Retailers experiment with ways to reduce excess inventory and manage logistics challenges

The trend: Retailers are adopting multiple inventory management tactics—from keeping more stock on hand to SKU rationalization to leveraging predictive analytics—as they attempt to keep up with demand amid supply chain snarls and labor shortages.

More art than science: Because retailers rely heavily on the previous year’s performance to plan future inventory needs, the rapid shifts in consumer behavior over the past two years have made it incredibly difficult for companies to predict what and how much they’ll need to stock, and how soon they need to order.

  • In April, only 9% of shipments from Asia arrived on schedule in North America, per eeSea data cited in The Wall Street Journal.
  • That number ticked up to 11% this month, but it’s still a far cry from the 59% on-time rate in May 2020, or even last year’s 17% on-time rate.

Stocking up: The most common response to supply chain delays has been to stock up on inventory. But that approach has its costs, as retailers could get stuck with excess product that either spoils (if perishable) or has to be marked down, eating into profits.

  • Both Walmart and Target cited excess inventory as a drain on profits in the first quarter, as shoppers prioritized grocery and experiential spending over other general merchandise categories.
  • Abercrombie and Fitch CEO Fran Horowitz said on the company’s most recent earnings call that the retailer used clearance sales to get rid of excess inventory caused by supply chain delays, which brought down overall profit margins in Q1.

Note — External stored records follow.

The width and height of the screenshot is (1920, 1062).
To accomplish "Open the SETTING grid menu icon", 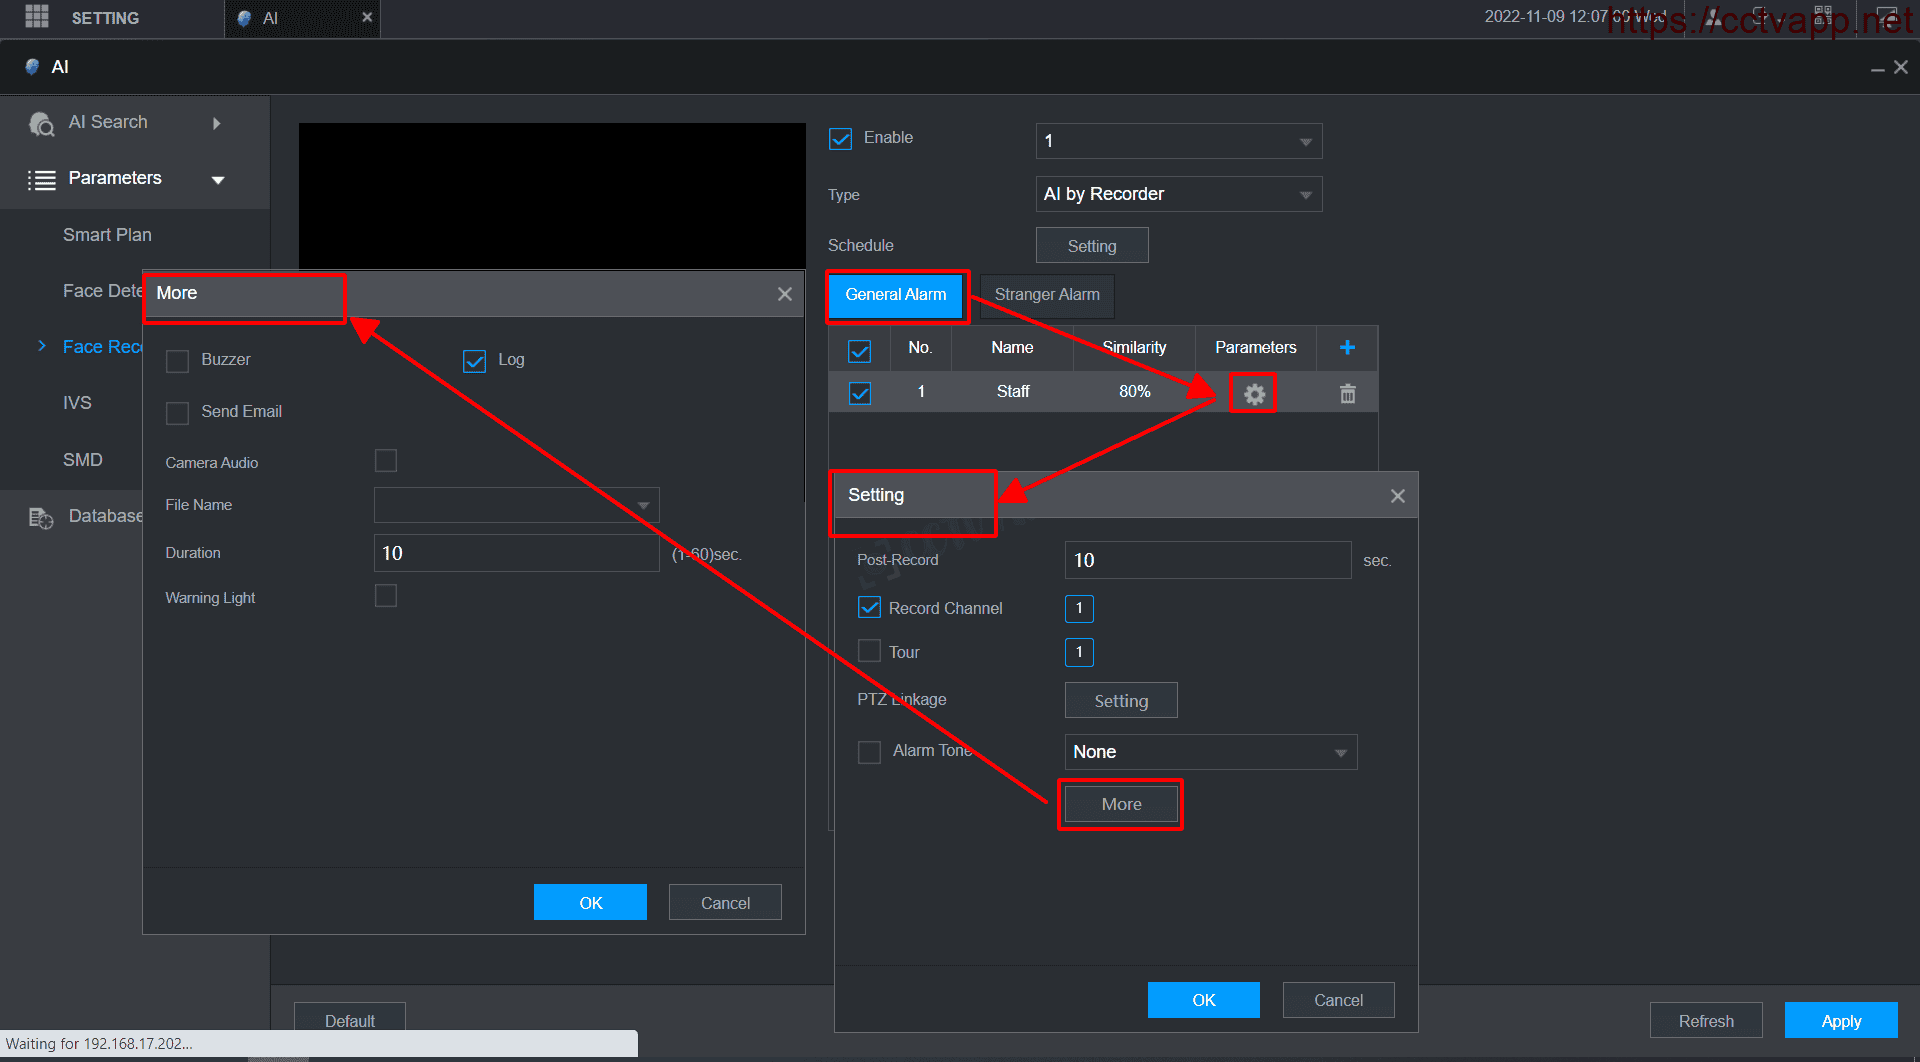I will coord(37,17).
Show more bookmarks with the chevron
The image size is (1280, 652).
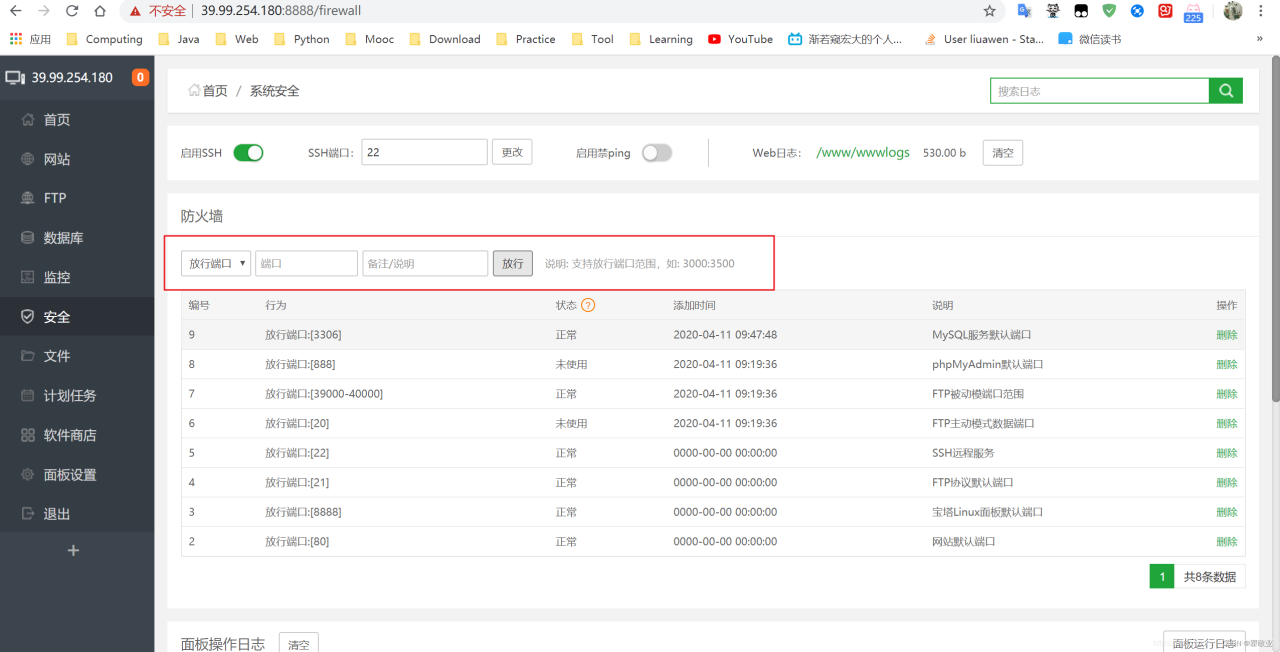(x=1259, y=39)
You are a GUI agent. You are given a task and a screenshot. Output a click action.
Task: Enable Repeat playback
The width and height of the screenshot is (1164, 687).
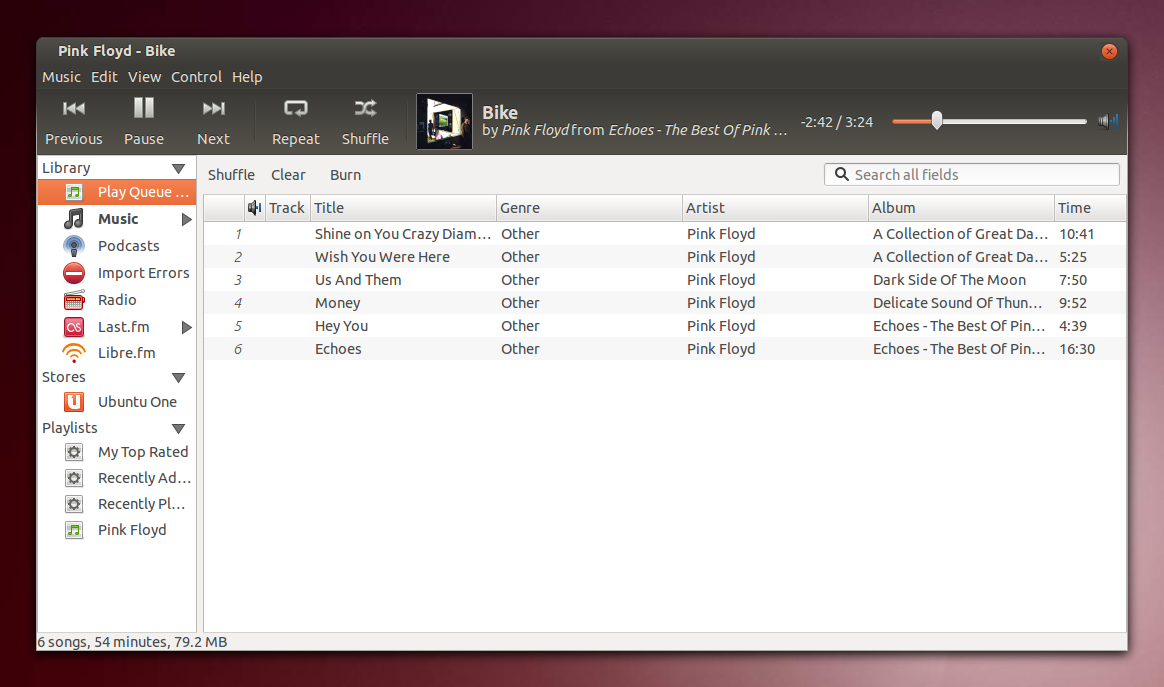[295, 120]
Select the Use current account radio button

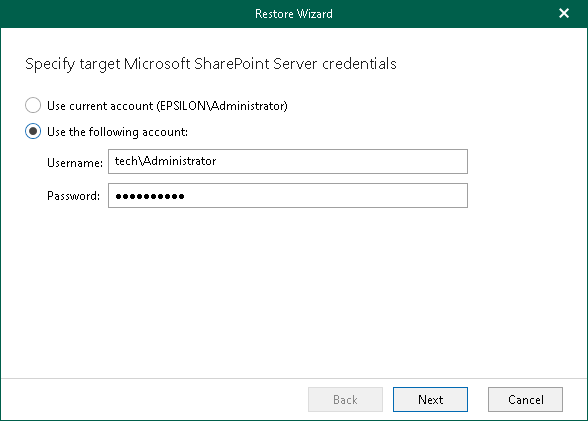pyautogui.click(x=33, y=105)

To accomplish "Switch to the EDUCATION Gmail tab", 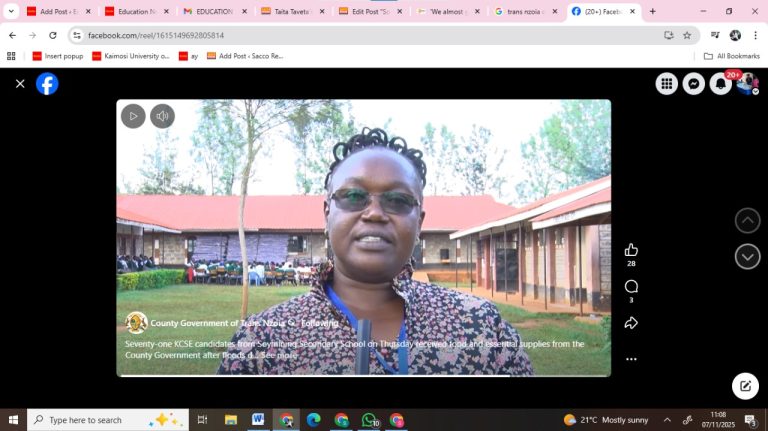I will pyautogui.click(x=208, y=11).
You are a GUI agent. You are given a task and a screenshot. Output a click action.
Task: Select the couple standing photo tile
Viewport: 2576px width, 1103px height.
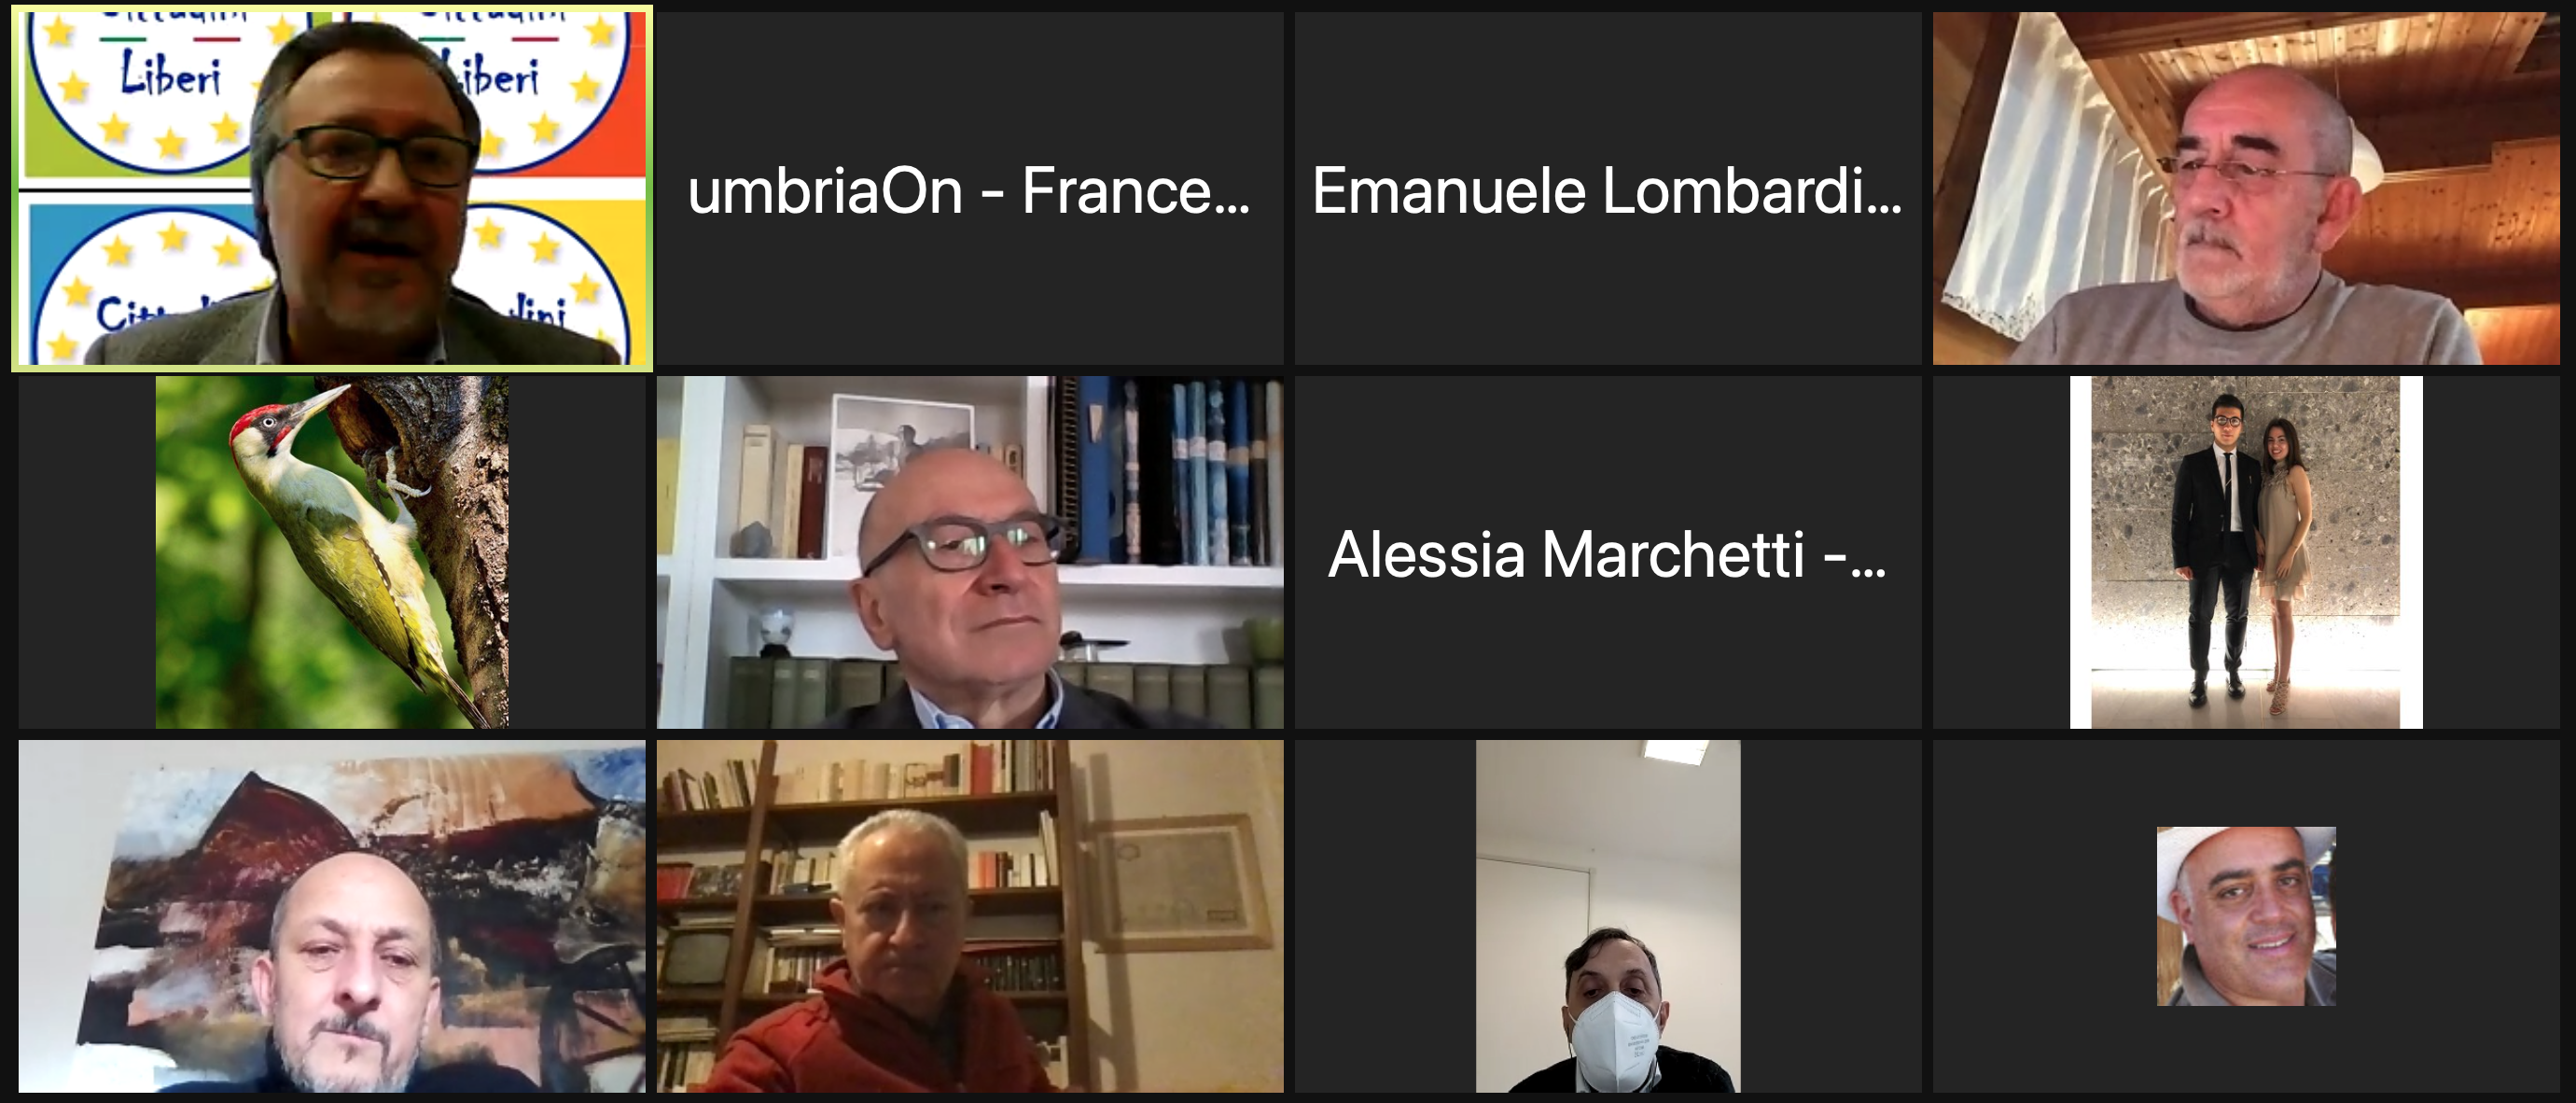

Trimming down: Another popular tactic has been to reduce the number of SKUs, which enables brands to focus on producing items with high demand (or high profit margins) and make manufacturing more efficient.

  • Utz’s CFO Ajay Kataria said on the Q1 earnings call that the company was continuing with “incremental and strategic SKU rationalization” as it seeks to prioritize high-performing, high margin brands over lower-margin, private label products.
  • DSW has reduced the number of brands it carries by 25% since 2019, stocking mainly brands and products the company knows will perform well.
  • While SKU rationalization makes sense from a production standpoint when resources are limited, brands do lose sales—and potentially customers—by phasing out SKUs, and must find opportunities to make up for those lost revenues.

Working smarter: As it becomes more difficult to use past behavior to model future sales, many retailers are turning to predictive analytics to provide additional insights.

  • Suzy Davidkhanian, eMarketer principal analyst at Insider Intelligence, notes that predictive analytics enable retailers to understand what factors led to lost sales and how to avoid those same circumstances, as well as how best to match sales to forecasts.
  • Some fashion retailers, like Shein and Revolve, are using data analysis to quickly ramp up production on styles that perform well and avoid spending on excess inventory.

Looking ahead: With delivery delays showing no signs of letting up, retailers have to strike a balancing act between having enough inventory on hand to meet customers’ needs and taking into account how the possibility of a recession could impact consumer spending.